Provenance: Private Collection, England

Josceline Percy was the eldest son of Algernon Percy, 10th Earl of Northumberland and his second wife, Elizabeth Howard, daughter of Theophilus Howard, 2nd Earl of Suffolk. He served as a Page of Honour at the coronation of Charles II in April 1661 and later that year became a member of the Inner Temple. On 23rd December 1662, he married Lady Elizabeth Wriothesley, the third daughter and co-heiress of Thomas Wriothesley, 4th Earl of Southampton. and had two children Henry Percy, Lord Percy (1668-1669) and Lady Elizabeth (1667-1722). In 1668 on the death of his father he inherited all the family titles and estates, but only enjoyed such privilege for two years before his own untimely death when, lacking male heirs, his titles became extinct. The formidable Percy family numbered amongst their estates Alnwick, Northumberland, Syon, Middlesex, Northumberland House, London and Petworth, Sussex.

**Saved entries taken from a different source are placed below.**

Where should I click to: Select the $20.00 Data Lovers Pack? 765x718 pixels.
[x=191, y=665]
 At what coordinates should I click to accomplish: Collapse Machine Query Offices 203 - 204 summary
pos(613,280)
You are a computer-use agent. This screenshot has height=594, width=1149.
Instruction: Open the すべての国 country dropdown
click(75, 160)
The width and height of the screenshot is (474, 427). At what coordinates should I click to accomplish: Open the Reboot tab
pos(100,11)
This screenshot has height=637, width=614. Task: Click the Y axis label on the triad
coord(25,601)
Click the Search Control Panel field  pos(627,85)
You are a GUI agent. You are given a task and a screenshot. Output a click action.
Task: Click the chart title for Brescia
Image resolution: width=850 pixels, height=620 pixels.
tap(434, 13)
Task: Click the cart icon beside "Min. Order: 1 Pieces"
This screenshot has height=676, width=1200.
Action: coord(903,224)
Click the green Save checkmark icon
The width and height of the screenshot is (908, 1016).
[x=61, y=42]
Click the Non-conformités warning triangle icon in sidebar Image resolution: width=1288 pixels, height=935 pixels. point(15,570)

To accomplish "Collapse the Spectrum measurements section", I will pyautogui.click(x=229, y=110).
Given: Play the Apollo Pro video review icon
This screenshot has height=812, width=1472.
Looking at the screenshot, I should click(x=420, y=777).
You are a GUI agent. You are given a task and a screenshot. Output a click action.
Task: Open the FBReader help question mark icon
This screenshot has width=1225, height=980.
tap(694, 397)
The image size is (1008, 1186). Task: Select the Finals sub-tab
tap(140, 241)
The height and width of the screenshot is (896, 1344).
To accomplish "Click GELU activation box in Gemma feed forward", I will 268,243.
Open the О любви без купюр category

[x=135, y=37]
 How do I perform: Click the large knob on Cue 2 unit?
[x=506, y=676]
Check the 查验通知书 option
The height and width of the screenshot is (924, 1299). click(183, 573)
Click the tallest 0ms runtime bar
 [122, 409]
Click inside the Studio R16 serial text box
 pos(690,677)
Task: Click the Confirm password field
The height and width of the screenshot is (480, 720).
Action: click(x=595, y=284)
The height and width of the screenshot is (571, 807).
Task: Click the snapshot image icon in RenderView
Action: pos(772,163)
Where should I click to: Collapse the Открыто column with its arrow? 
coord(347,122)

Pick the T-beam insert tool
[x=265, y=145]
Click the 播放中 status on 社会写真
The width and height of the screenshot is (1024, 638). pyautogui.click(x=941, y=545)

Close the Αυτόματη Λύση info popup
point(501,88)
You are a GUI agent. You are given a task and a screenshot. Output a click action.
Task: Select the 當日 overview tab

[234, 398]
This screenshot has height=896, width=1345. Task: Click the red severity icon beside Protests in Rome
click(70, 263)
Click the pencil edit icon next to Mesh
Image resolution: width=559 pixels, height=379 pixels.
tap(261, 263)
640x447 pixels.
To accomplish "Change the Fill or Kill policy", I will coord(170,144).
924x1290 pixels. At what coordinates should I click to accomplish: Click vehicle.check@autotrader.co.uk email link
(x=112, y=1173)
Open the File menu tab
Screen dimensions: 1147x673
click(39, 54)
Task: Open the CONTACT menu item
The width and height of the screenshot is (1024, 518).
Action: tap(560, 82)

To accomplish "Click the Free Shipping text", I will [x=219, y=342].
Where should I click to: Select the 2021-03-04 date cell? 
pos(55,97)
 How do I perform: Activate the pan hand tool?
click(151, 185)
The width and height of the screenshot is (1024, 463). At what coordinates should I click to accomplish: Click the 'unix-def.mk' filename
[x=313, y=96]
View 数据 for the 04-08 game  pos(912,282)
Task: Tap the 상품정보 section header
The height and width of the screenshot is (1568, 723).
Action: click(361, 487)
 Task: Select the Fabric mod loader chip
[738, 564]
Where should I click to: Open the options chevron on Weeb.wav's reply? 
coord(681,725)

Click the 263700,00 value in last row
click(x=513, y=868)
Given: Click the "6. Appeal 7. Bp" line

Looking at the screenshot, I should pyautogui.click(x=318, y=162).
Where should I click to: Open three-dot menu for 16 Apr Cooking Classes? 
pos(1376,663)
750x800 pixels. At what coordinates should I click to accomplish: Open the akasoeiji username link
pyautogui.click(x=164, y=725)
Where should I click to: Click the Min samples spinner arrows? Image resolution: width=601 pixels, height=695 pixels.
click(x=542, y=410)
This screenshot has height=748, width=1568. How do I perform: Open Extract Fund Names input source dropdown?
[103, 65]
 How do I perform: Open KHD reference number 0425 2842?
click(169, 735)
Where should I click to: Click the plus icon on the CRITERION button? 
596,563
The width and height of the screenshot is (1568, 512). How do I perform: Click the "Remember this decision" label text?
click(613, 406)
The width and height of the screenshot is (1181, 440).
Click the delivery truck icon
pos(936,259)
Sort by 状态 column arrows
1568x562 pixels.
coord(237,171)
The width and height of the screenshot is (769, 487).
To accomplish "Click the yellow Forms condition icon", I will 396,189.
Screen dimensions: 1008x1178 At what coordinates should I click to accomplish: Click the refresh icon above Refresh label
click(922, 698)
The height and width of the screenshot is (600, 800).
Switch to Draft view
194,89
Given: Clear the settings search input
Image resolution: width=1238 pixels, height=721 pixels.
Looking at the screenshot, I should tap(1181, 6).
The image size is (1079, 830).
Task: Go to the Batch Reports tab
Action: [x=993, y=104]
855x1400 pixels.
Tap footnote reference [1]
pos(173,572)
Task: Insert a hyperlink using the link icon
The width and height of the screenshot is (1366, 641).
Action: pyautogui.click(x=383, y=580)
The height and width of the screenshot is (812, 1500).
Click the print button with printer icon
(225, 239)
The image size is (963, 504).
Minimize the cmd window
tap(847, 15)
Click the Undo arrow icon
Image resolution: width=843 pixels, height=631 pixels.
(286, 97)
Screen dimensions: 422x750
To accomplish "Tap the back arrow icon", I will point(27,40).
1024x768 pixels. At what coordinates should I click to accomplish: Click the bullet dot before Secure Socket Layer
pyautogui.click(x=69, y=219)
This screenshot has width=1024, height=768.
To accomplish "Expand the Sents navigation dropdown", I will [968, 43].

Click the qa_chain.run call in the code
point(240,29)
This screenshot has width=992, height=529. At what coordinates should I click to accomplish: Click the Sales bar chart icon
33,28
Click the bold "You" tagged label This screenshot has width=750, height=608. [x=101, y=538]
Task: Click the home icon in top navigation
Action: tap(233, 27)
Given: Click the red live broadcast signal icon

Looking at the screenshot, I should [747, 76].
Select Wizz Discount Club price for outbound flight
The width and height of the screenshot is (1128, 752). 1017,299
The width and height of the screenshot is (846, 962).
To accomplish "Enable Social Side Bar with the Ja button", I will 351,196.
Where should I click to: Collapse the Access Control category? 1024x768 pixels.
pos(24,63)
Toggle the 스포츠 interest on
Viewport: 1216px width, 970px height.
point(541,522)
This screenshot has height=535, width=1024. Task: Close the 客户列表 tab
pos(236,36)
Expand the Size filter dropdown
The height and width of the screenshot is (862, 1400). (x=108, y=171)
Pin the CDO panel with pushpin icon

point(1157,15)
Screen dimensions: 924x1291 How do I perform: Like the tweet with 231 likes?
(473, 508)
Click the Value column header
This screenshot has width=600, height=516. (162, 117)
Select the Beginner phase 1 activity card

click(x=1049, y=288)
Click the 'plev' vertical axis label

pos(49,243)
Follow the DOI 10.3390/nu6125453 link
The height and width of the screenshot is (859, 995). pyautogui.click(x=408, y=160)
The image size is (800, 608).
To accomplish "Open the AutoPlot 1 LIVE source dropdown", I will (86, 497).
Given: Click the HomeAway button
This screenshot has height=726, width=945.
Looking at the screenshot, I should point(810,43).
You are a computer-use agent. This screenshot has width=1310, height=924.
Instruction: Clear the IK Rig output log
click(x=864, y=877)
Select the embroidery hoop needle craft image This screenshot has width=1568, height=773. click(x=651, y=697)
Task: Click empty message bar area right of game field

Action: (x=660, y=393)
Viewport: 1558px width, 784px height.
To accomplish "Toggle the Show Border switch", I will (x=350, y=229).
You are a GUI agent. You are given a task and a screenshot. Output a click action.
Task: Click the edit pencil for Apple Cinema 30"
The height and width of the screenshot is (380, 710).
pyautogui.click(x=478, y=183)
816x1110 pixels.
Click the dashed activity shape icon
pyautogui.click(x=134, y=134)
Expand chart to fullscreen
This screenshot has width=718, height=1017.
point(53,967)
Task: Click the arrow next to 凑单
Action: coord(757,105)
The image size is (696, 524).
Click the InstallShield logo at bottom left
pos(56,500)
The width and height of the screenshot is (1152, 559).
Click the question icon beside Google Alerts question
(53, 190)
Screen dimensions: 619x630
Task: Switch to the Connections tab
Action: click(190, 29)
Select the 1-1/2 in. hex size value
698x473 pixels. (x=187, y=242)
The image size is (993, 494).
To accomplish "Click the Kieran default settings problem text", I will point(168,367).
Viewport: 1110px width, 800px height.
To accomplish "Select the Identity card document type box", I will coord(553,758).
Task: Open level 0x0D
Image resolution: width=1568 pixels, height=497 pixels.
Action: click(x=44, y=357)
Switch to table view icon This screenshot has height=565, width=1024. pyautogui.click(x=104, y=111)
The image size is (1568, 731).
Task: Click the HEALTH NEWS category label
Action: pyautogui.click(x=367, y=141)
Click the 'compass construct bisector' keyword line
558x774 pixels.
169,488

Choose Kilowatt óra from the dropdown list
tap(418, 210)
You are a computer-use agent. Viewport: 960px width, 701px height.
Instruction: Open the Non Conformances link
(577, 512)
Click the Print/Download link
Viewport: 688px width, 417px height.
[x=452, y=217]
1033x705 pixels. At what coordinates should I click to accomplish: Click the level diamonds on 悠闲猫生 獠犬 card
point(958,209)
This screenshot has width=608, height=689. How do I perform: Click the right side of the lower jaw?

This portrait, set within a feigned oval frame of scrolled acanthus foliage – typical of Sir Peter Lely’s later works – is a head and shoulders version of a larger portrait of Josceline Percy, now at Petworth House, completed after 1670. Petworth was the seat of the Percys from the 12th century but passed by marriage to the 6th Duke of Somerset in 1682 when he married Elizabeth, Josceline Percy’s daughter. It seems likely that the version presented here would have been painted in the studio as a smaller variant intended for another relative or friend of the sitter, perhaps as a piece in memoriam.

Lely moved to England in the early 1640s and although first embarking on subject pictures he soon turned to the more profitable field of portraiture, an area he was to dominate due to a combination of technical skill, panache and good fortune – within a few years of his arrival the best portraitists in England had dwindled away – by 1646 Van Dyck and William Dobson had both died and Cornelius Johnson had returned to Holland. He went on to commit to canvas the likenesses of the leading figures of the Interregnum and anyone of consequence associated with the Restoration court of Charles II, being made principal painter to the king in 1661. His languorous silk clad beauties and swaggering bewigged courtiers have created the popular image of Restoration England. Partly due to his charming and urbane character his popularity and patronage was wide and with the aid of a team of assistants he maintained an enormous output.